Can you write out all of the lines below again, requests included, but scale every coordinate in the answers by 2.5 and round each result to a whole number, with halves rounding up? Leave the pictures out of your answer.

** begin Exercise data **

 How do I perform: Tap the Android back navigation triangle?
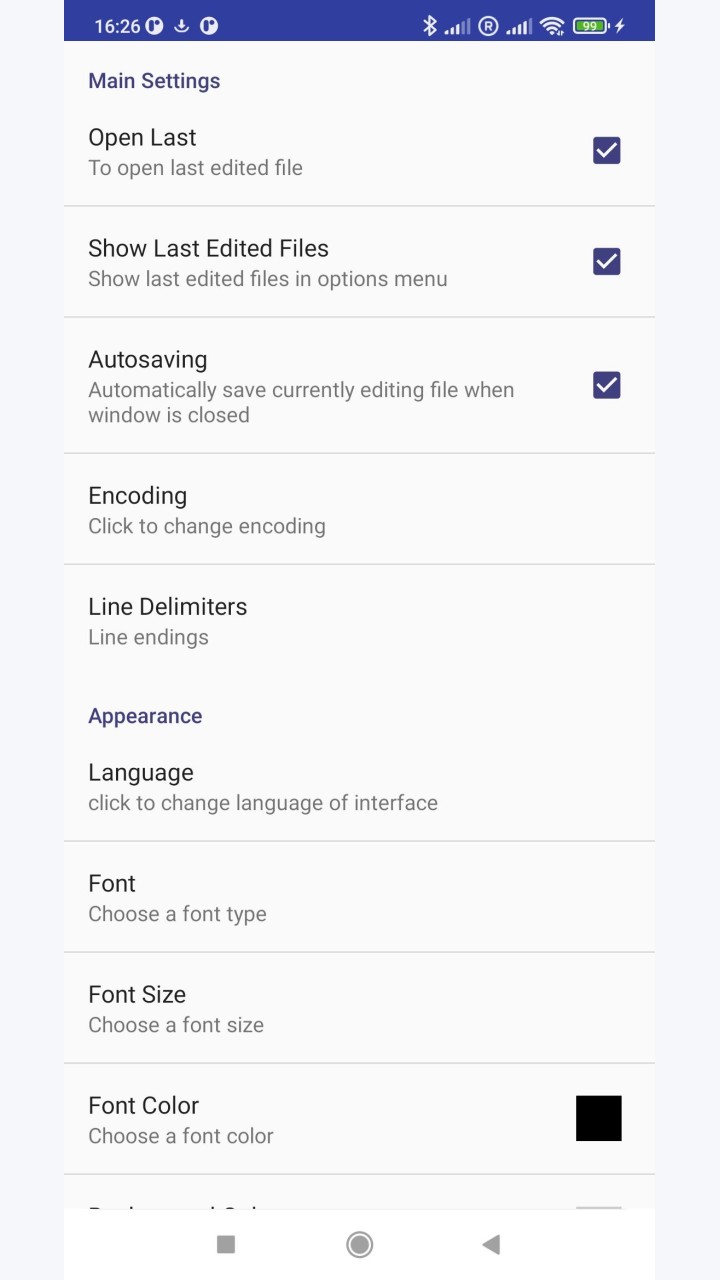pos(491,1244)
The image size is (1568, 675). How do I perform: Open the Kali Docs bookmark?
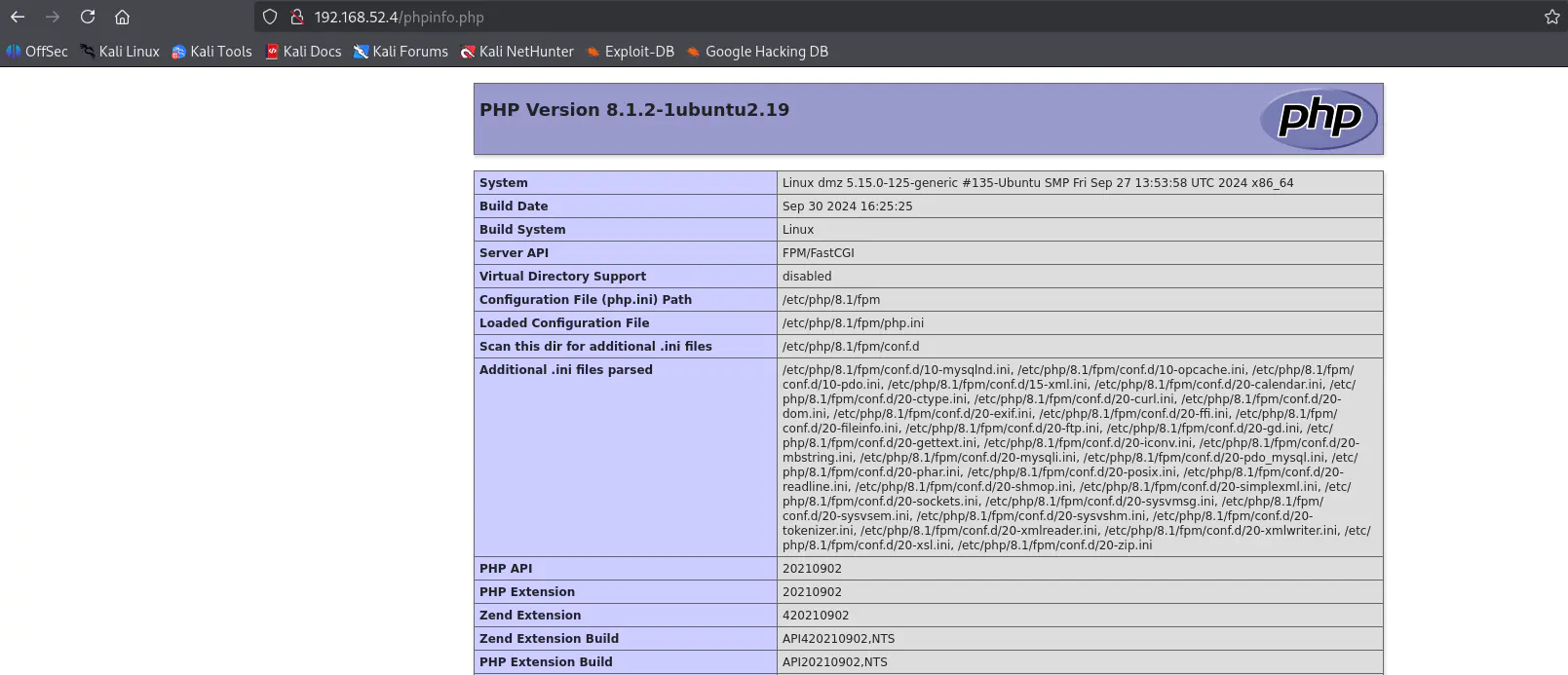(303, 52)
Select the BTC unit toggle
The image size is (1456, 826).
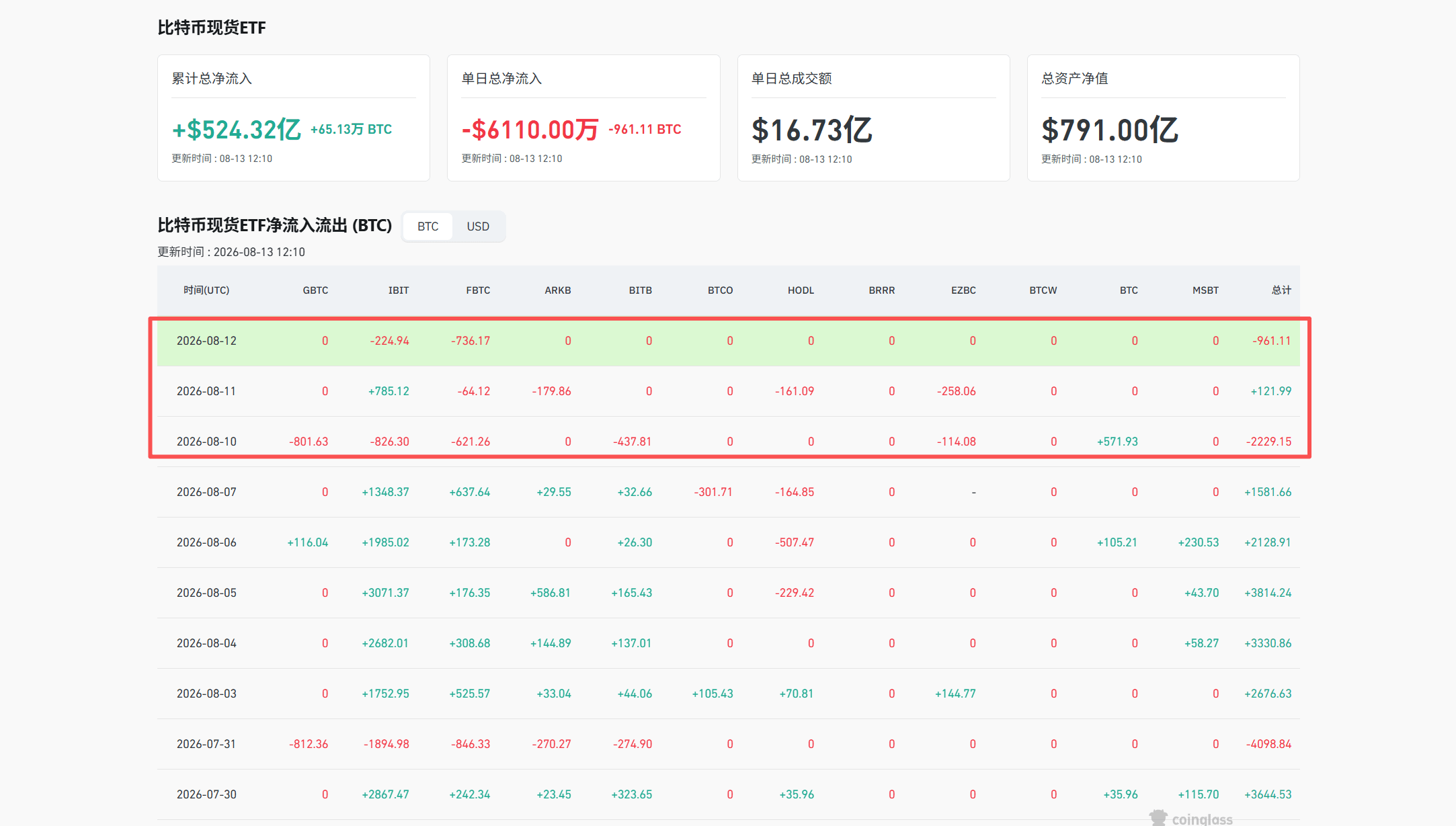click(428, 226)
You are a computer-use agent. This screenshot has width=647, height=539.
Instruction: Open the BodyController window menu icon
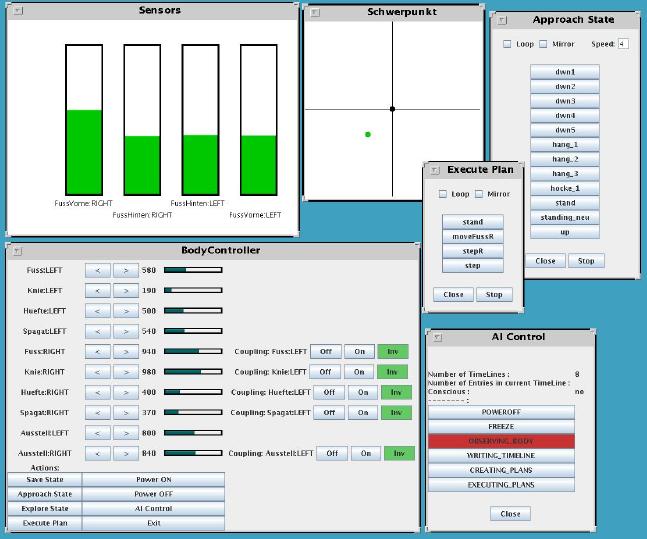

** end Exercise data **

Problem solution =
 How do I perform: Tap the Android back navigation triangle?
pos(1228,3110)
The image size is (1568, 675). How do I perform: Open the Kali Docs bookmark?
(758, 130)
Select the BTC unit toggle
The image size is (1456, 826).
click(1070, 565)
You are a computer-use agent. This screenshot has width=647, height=539.
Instruction: Open the BodyController window menu icon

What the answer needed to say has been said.